━━━━━ RECORDED INFORMATION

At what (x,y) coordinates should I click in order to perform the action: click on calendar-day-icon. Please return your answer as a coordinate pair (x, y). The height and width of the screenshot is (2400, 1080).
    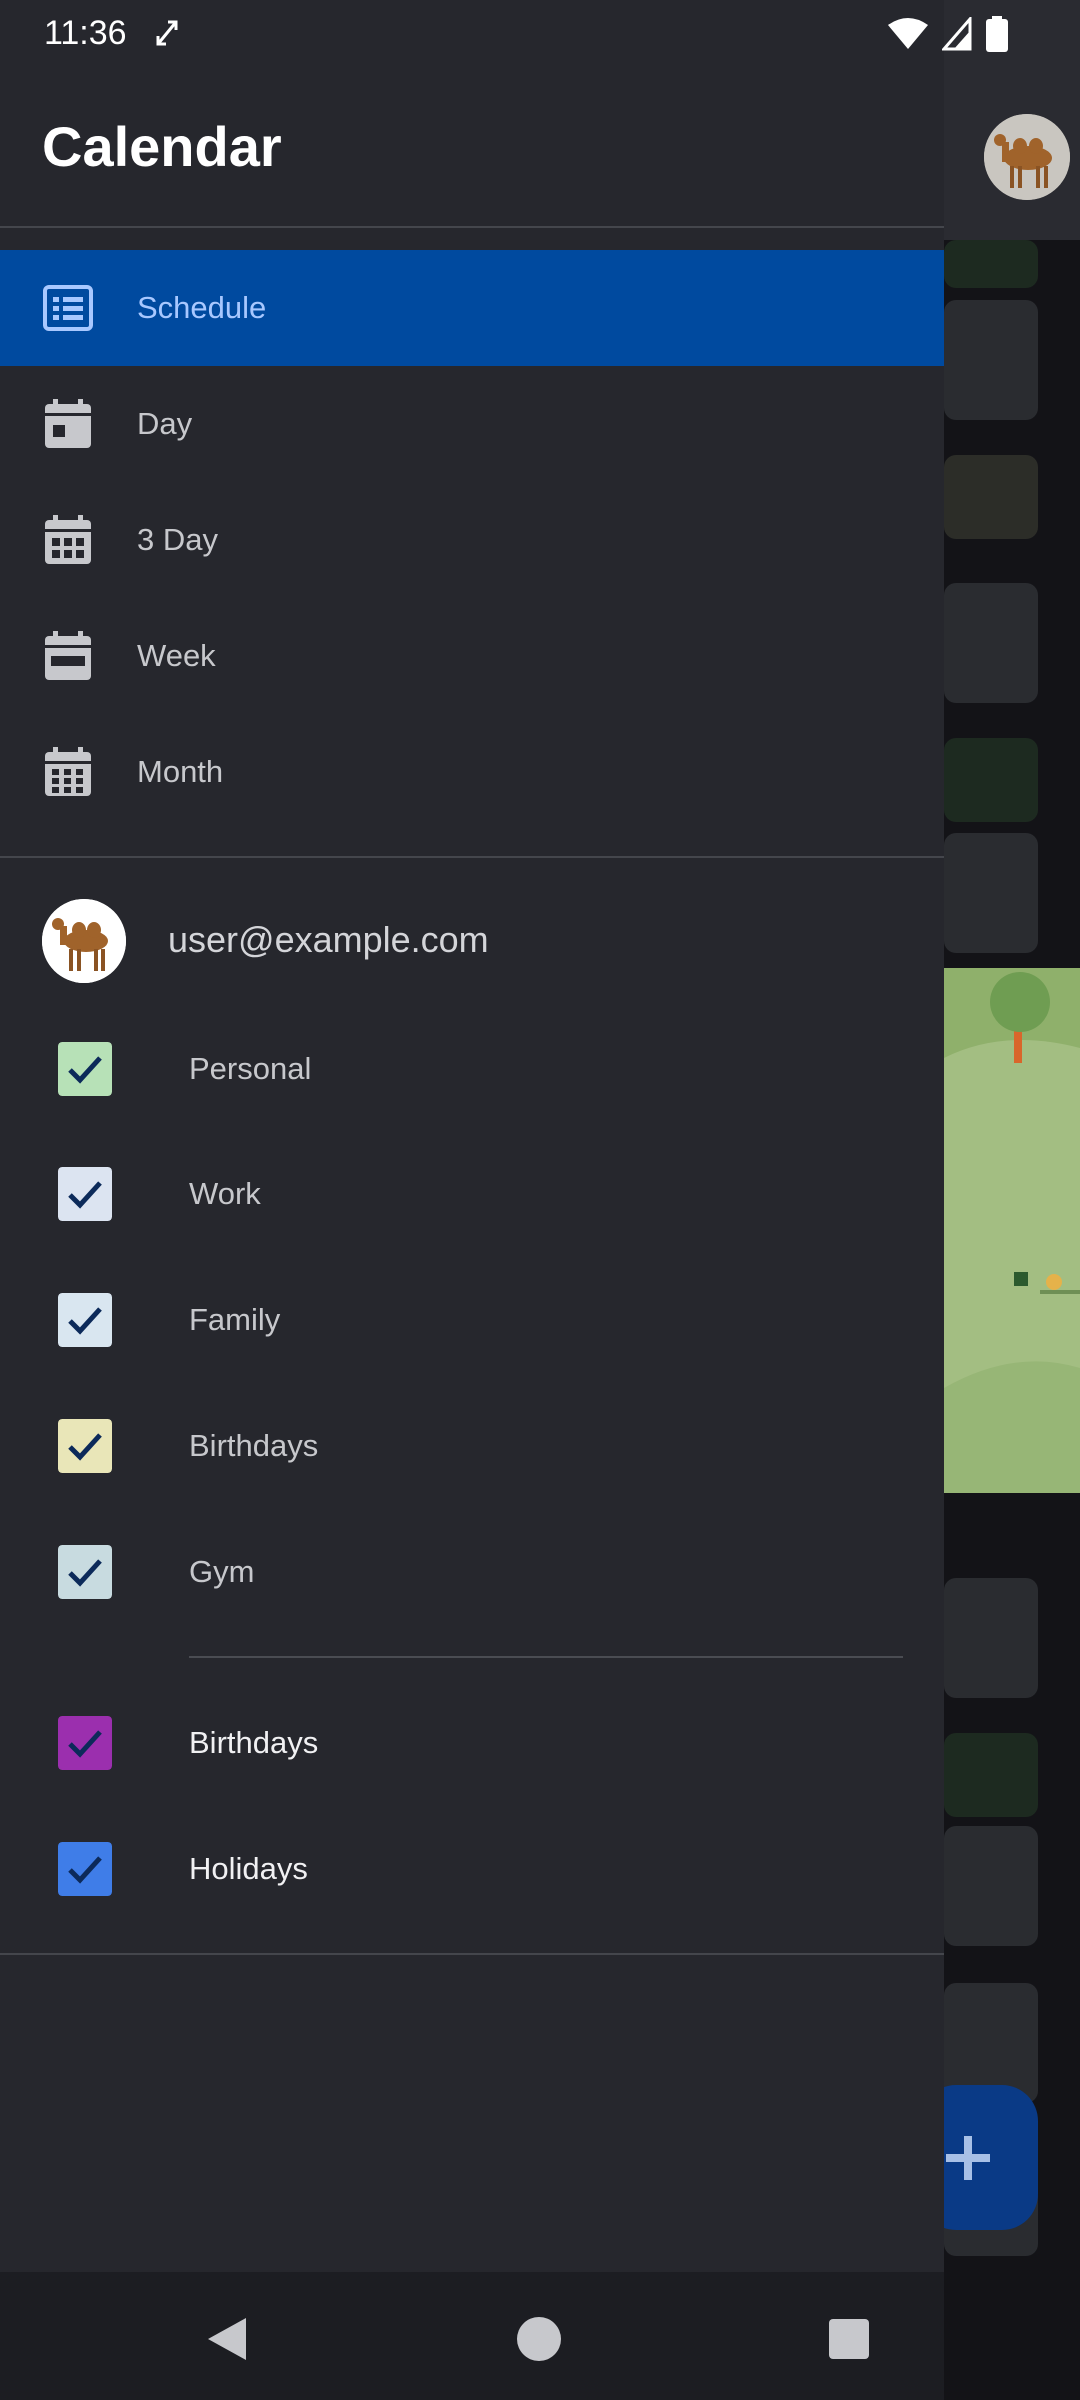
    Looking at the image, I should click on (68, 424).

━━━━━━━━━━
━━━━━ RECORDED INFORMATION

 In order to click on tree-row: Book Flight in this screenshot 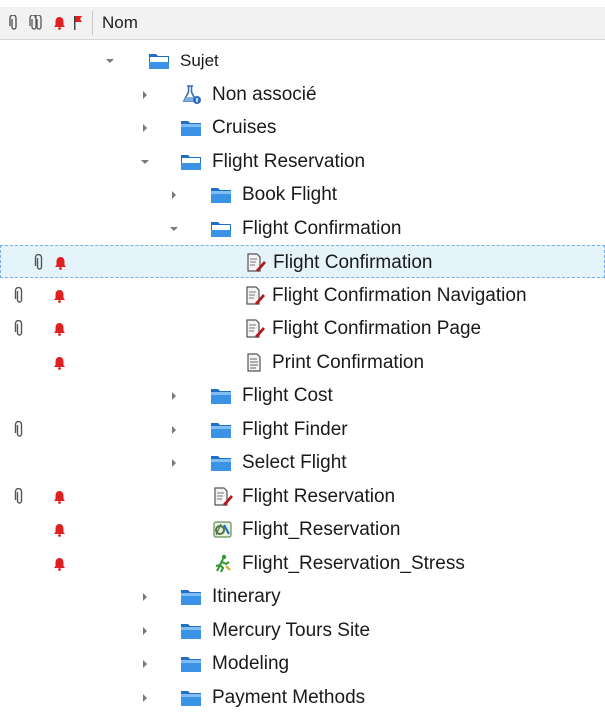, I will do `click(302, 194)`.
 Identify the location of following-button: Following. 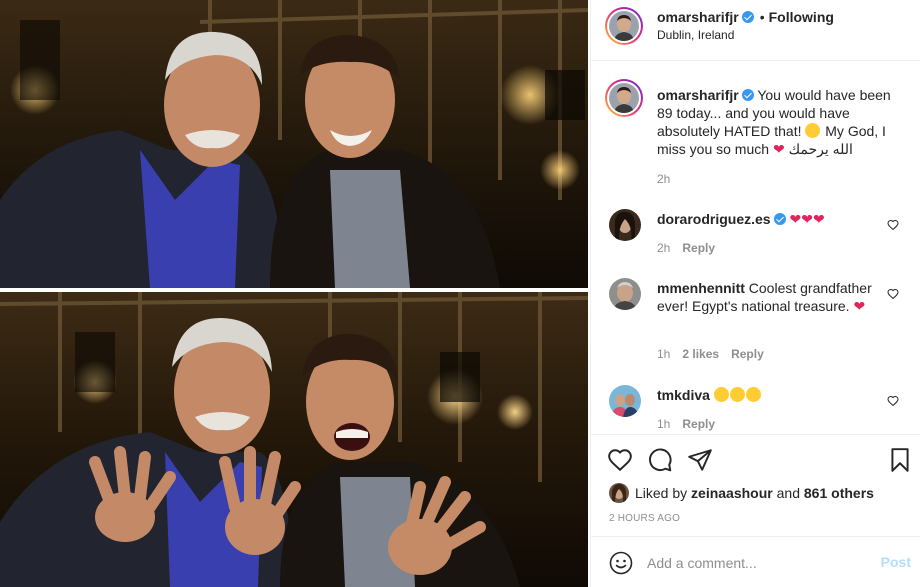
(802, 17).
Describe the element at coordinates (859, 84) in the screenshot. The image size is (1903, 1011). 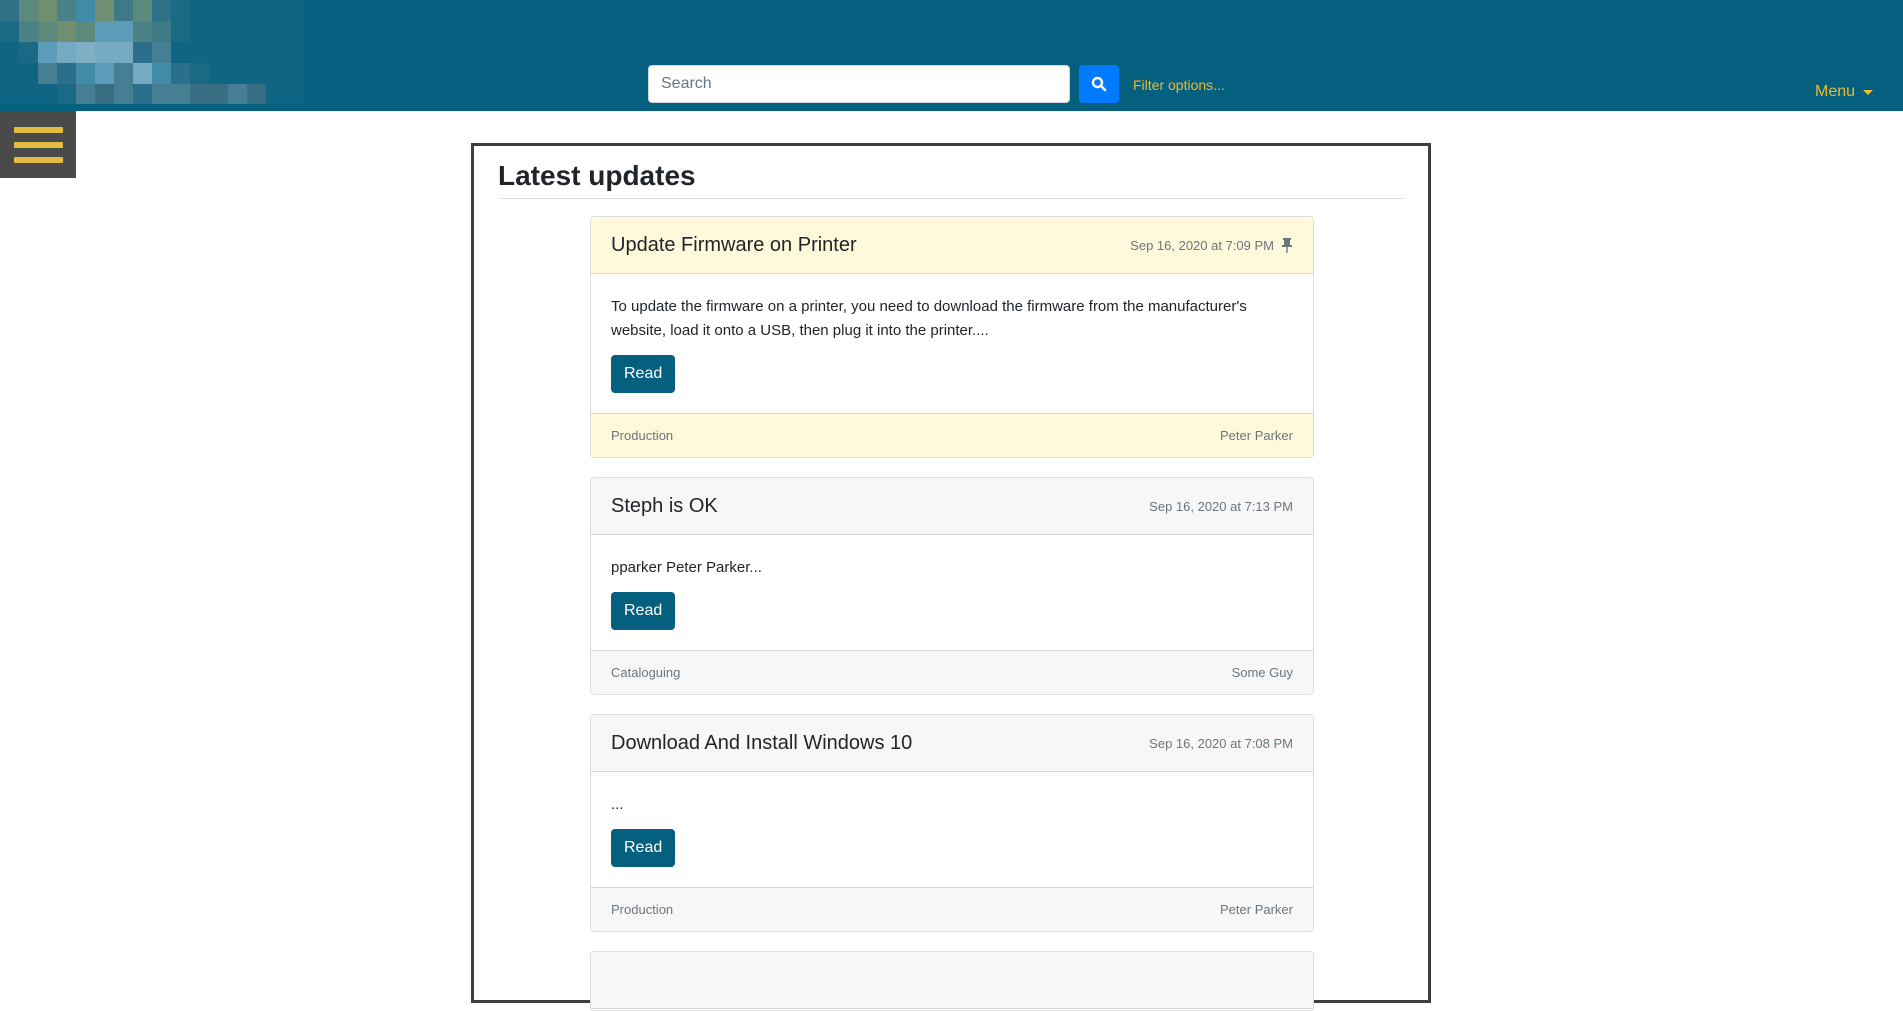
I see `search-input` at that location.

━━━━━━━━━━

Format everything from the line containing "Describe the element" down to the line containing "at that location." as a two-column CSV with the headers item and answer. Give one row per item, with the item's text and its answer each in a single quoted field and line breaks replaced by spaces, and leave the pictures out.

**ANSWER:**
item,answer
"Describe the element at coordinates (859, 84) in the screenshot. The image size is (1903, 1011).","I see `search-input` at that location."